Predicting Consumer Purchase Intention on Social Commerce Platforms: A Hybrid Machine Learning and Advanced Econometric Approach

Pathania, Vikrant Veer Singh

Open AccessArticle

Predicting Consumer Purchase Intention on Social Commerce Platforms: A Hybrid Machine Learning and Advanced Econometric Approach

by Pankaj Kumar Tiwari¹, and Vikrant Veer Singh Pathania¹

¹Shoolini Business School, Shoolini University

J.O.SCR.2026

Published: 2026 / 01 / 01

Download PDF

Predicting Consumer Purchase Intention on Social Commerce Platforms: A Hybrid Machine Learning and Advanced Econometric Approach

Abstract

Integrating advanced machine learning with structural econometrics, this study models consumer purchase intention on Instagram and other social commerce platforms in India. On a primary dataset of 412 respondents across four metropolitan areas, a Probit model with average marginal effects is benchmarked against six ML classifiers. Gradient Boosting (XGBoost) achieves 89.1% accuracy and AUC-ROC 0.941, while social media engagement and influencer credibility emerge as the strongest determinants of purchase intention. A SHAP–Probit convergence analysis (Spearman ρ = 0.91) confirms methodological complementarity.

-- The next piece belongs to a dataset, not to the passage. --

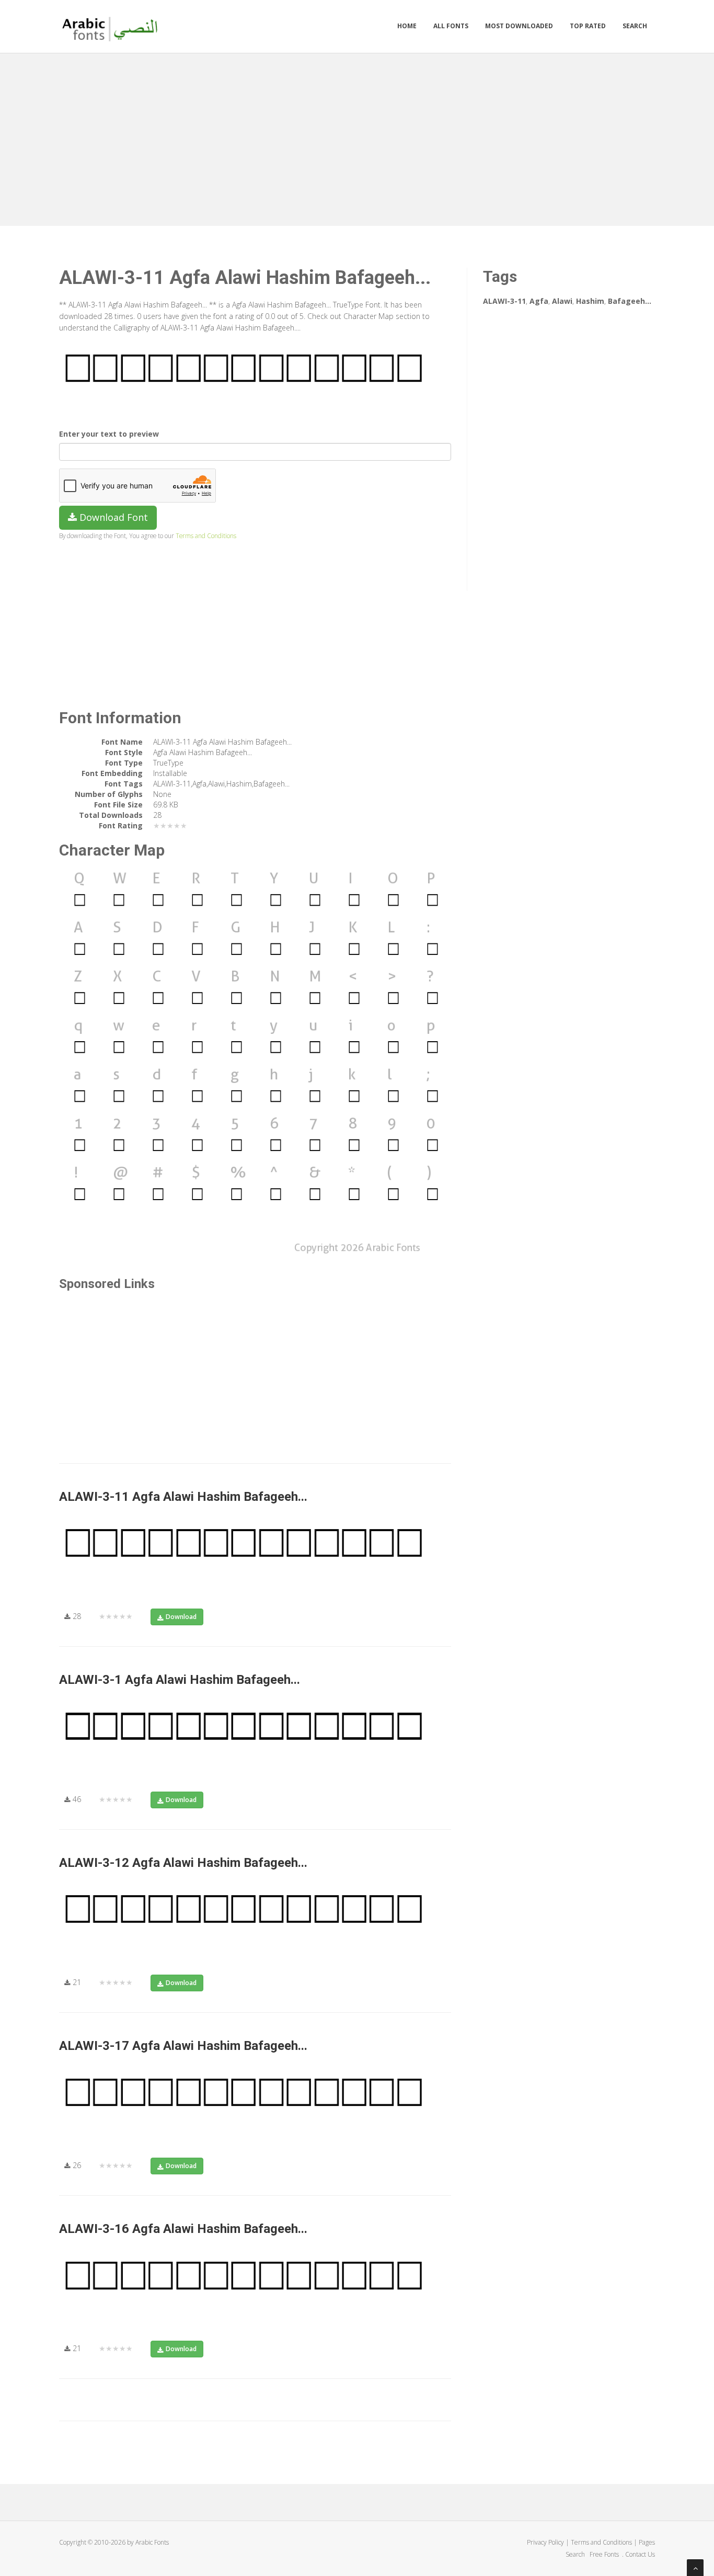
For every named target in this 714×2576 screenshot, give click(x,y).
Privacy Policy (545, 2542)
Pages (647, 2542)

Keywords: Consumer Purchase Intention; Social Commerce; Gradient Boosting; Influencer Marketing; Probit Regression; SHAP Analysis; Machine Learning

The rapid proliferation of social commerce platforms has fundamentally transformed consumer buying behaviour, making the prediction of purchase intention a critical challenge for digital marketers. This study integrates advanced machine learning (ML) algorithms with structural econometric techniques to model and predict consumer purchase intention on Instagram and other social commerce platforms in the Indian context. Using a primary cross-sectional dataset of 412 respondents collected via a structured questionnaire across four Indian metropolitan areas, we apply a Probit regression model with average marginal effects (AMEs) alongside a comparative suite of six ML classifiers—Logistic Regression, Decision Tree, Random Forest, Gradient Boosting (XGBoost), Support Vector Machine, and Multilayer Perceptron Neural Network. Predictor variables encompass social media engagement, influencer credibility, perceived value, brand trust, advertisement personalisation, and price sensitivity, supplemented by demographic controls. Results reveal that the Gradient Boosting classifier achieves the highest predictive accuracy (89.1%) and AUC-ROC (0.941), while the Probit model identifies social media engagement (β = 0.482, p < 0.001; AME = 0.152) and influencer credibility (β = 0.374, p < 0.001; AME = 0.118) as the strongest determinants of purchase intention. A SHAP–Probit convergence analysis establishes a near-perfect Spearman rank correlation of ρ = 0.91 across all eight predictors, confirming methodological complementarity. This hybrid framework provides marketers, platform managers, and policymakers with actionable, evidence-based insights for targeted digital marketing strategy formulation in emerging markets.

1. Introduction

The global social commerce market was valued at approximately USD 1.3 trillion in 2023 and is projected to surpass USD 6.2 trillion by 2030, growing at a compound annual growth rate (CAGR) of 31.6% (Statista, 2024). In India specifically, social commerce has emerged as one of the fastest-growing digital economy segments, with platforms such as Instagram, Meesho, and WhatsApp Business collectively reaching over 550 million active users. The country's young demographic profile—with a median age of 28 years and smartphone internet penetration exceeding 700 million users—creates a uniquely fertile environment for social commerce adoption. Yet despite this exponential growth, firms continue to struggle with accurately predicting when and why consumers complete purchases on these platforms, resulting in chronic inefficiencies in advertising expenditure, inventory management, and personalisation strategy.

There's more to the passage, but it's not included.